" the endearing lead performances of the elderly gang of thieves and the overall charm of the film save it from being a boring by the numbers crime drama"
The nation was captivated by the robbery of the Hatton Garden Safety Deposit in April 2015, with an estimated £200 million worth of goods stolen in what was one of the largest robberies in English legal history. The eventual arrest of the men responsible, and the revelation that they were all elderly former thieves, only added to the layers of the intrigue and mystery already surrounding the job, with the story sounding like perfect fodder for a heist film.
That film is The Hatton Garden Job, a light-hearted romp that tells the story of this motley band of rogues and their quest to pull off the biggest robbery in British history, creating a decent if highly unoriginal crime caper.
An unnamed London thief is recently released from prison, thanks to some help from some Hungarian gangsters. In return for their assistance, the thief is ordered to rob the Hatton Garden Safety Deposit and steal the pricey contents hidden within its vault. To pull off this seemingly impossible job, the thief recruits a team of elderly former thieves, eager to pull off one last big job before finally retiring from their criminal lives.
Matthew Goode is our unnamed guide into this world of crooks and thieves, narrating proceedings and offering insider information about the life of a professional thief. Goode makes for a charming and likeable protagonist, but his performance his somewhat undermined by its glaring similarities to Daniel Craig’s similarly unnamed protagonist in Layer Cake, with it featuring similar dialogue about the criminal underworld and the dealings within.
The real stars of the film are our elderly band of thieves portrayed by a veritable who’s who of British character actors, including British soap opera favourites Larry Lamb and Phil Daniels alongside with David Calder and Clive Russell. All provide fine performances filled with humour and pathos about the ageing process with the heist serving as a kind of “last hurrah” for the ageing crooks, with their charm being so overpowering to the point that you’ll find yourself hoping they get away with the loot at the end.
On slightly less fine form is Stephen Moyer and Joely Richardson as a pair of rival crime bosses, with the characters feeling largely unnecessary to the overall plot, with them really only there to add some minor drama to Goode’s characters motivations for pulling the job.

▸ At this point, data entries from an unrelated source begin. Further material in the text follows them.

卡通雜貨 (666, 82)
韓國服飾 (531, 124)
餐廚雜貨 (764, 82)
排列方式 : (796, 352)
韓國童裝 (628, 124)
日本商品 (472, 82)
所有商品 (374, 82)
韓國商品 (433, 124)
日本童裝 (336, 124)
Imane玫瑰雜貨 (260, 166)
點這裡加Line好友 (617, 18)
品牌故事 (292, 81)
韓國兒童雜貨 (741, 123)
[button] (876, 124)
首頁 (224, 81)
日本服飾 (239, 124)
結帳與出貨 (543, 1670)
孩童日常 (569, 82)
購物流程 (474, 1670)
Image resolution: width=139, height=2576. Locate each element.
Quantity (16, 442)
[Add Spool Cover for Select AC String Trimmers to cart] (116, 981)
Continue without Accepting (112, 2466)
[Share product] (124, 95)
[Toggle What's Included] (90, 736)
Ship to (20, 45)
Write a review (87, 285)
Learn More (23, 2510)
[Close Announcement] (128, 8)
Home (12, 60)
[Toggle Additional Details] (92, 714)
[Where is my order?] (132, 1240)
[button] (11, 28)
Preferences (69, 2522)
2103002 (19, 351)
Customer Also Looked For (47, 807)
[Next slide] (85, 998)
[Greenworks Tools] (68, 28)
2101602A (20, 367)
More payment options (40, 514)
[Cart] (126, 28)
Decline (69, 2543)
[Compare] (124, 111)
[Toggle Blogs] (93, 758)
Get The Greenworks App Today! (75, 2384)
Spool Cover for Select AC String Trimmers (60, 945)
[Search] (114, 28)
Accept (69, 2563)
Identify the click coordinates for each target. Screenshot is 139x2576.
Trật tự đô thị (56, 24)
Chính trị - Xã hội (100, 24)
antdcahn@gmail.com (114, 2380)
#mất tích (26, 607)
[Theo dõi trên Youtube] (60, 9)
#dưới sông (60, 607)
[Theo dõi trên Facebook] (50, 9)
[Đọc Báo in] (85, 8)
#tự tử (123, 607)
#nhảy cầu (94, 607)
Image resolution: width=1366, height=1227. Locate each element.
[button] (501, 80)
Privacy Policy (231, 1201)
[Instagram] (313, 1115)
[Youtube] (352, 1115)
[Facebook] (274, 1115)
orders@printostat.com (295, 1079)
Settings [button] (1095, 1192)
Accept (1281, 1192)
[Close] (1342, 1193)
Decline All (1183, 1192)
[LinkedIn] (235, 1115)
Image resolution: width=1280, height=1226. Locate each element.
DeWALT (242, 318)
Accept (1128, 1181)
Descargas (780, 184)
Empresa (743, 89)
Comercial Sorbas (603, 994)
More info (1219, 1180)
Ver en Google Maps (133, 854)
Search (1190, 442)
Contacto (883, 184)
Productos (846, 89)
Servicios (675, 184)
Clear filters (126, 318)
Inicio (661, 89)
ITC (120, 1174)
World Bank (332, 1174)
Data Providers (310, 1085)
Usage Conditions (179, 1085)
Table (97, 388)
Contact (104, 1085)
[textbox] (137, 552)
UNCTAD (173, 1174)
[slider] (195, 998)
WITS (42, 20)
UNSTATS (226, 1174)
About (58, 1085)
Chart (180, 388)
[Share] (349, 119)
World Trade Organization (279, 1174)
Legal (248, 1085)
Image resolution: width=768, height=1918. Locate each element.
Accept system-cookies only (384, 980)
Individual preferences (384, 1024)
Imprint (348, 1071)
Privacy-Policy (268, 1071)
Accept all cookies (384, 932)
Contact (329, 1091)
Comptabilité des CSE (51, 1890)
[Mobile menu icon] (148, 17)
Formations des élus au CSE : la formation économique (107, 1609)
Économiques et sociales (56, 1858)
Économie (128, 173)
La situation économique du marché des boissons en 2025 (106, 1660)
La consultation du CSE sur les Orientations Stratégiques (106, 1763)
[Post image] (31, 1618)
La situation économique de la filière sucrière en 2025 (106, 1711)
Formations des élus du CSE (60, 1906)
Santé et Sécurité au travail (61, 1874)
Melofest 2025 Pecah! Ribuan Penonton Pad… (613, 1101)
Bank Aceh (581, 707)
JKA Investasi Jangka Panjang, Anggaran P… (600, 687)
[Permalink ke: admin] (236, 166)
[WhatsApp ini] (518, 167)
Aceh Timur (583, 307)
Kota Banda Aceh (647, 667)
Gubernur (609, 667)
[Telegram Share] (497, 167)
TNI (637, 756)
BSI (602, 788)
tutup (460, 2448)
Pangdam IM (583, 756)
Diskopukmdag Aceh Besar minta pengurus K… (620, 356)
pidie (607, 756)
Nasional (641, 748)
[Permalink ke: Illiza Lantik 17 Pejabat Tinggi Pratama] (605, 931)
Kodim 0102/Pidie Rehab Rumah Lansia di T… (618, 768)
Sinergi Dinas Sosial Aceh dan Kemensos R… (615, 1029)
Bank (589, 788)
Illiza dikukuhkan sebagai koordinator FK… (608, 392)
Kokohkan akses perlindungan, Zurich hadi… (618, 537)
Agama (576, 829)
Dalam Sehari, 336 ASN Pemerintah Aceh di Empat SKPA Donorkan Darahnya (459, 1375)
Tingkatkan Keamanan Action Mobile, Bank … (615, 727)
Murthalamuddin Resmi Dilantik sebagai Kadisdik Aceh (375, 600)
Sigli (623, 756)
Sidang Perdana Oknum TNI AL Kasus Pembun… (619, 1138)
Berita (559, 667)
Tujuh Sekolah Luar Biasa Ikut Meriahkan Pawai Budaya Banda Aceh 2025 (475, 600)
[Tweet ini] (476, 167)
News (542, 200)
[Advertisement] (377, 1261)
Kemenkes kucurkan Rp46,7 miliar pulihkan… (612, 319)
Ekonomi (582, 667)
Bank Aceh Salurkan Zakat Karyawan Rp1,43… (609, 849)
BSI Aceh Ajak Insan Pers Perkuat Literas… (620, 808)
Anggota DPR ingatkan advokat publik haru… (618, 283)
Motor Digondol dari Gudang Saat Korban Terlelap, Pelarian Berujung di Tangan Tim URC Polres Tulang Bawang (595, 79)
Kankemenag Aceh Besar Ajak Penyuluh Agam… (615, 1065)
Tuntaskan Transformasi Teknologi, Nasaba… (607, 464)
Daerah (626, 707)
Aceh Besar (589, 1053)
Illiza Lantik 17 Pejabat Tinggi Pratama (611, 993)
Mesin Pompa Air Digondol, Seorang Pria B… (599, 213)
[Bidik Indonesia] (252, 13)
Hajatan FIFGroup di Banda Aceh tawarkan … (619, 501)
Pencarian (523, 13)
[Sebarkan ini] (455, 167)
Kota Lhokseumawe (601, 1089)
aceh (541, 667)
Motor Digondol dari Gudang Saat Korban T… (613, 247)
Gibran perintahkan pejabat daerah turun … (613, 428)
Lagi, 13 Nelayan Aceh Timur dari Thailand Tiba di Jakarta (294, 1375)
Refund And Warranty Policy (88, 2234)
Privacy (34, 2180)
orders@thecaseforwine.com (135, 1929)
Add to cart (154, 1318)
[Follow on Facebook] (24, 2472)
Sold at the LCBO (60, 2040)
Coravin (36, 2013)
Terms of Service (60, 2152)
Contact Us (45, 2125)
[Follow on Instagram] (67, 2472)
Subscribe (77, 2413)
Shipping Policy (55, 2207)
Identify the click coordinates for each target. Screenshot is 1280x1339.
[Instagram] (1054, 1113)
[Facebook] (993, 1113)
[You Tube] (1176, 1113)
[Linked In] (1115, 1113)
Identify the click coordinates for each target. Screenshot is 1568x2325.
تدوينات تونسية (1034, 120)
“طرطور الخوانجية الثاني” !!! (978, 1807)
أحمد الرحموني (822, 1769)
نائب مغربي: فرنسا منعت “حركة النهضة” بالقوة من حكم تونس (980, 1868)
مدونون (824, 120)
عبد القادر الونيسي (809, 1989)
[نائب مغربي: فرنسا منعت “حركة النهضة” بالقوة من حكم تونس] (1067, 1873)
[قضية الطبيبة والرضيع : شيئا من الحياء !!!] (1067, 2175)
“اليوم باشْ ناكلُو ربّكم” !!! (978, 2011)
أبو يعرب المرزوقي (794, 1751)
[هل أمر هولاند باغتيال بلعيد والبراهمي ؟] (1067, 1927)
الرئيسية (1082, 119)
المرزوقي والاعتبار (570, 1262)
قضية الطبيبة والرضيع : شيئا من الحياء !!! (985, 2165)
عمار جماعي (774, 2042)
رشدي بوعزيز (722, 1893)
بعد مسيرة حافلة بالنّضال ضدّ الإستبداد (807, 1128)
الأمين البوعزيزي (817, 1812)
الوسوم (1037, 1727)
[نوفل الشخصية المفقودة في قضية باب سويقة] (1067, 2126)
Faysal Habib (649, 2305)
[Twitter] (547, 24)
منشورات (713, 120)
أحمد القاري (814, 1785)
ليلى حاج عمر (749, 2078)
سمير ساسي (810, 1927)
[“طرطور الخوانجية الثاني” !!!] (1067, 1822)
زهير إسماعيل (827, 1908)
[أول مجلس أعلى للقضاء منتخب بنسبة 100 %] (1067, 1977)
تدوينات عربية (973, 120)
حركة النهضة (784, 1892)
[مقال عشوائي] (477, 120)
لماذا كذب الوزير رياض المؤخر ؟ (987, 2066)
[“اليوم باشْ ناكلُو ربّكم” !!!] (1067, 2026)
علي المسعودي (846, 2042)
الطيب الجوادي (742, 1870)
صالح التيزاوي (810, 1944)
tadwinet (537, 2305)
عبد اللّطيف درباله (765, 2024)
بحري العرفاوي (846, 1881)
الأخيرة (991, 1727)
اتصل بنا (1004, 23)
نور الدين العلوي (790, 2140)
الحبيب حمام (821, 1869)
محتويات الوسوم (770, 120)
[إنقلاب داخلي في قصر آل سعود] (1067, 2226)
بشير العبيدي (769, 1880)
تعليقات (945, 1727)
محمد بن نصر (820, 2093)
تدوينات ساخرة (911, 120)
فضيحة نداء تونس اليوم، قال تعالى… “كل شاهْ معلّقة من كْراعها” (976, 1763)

They don’t necessarily give bad performances, it’s just that they feel like pointless additions to what is already a fascinating story.
The story and the manner in which it is told is hardly original, with it featuring the usual appearances of loveable “geezers” and “crafty cockneys”, with the story told in a flashy, quickly cut together fashion that almost every British crime film has done since the release Guy Ritchie’s Lock Stock and Two Smoking Barrels nearly 20 years ago. It’s not necessarily a bad way of telling a story like this and indeed it works to the film’s advantage, introducing the characters and telling the story in a fast-paced and energetic style. It’s just not a very original way of telling a story like this.
The story also has many unnecessary moments of drama and on too many needless plot threads. These are painfully obvious in the subplots involving the previously crime bosses or in the scene in which the crew abandon the titular job halfway through. These moments do hurt the film somewhat, with it all feeling like incredibly forced and very much like the film is trying to pad out its runtime to reach 90 minutes. The film would have been far stronger without these moments, and would have worked better had it a light-hearted caper solely focused to the antics of the robbers, even if it resulted in a much shorter film.
While it’s hardly going to be as iconic as something like The Italian Job, The Hatton Garden Job is still an enjoyable caper - it’s style and approach of the story are hardly original, and it is burdened by pointless subplots, and general padding, the endearing lead performances of the elderly gang of thieves and the overall charm of the film save it from being a boring by the numbers crime drama.
Overall, it’s an enjoyable caper that’s a perfect watch for those lazy Sunday afternoons.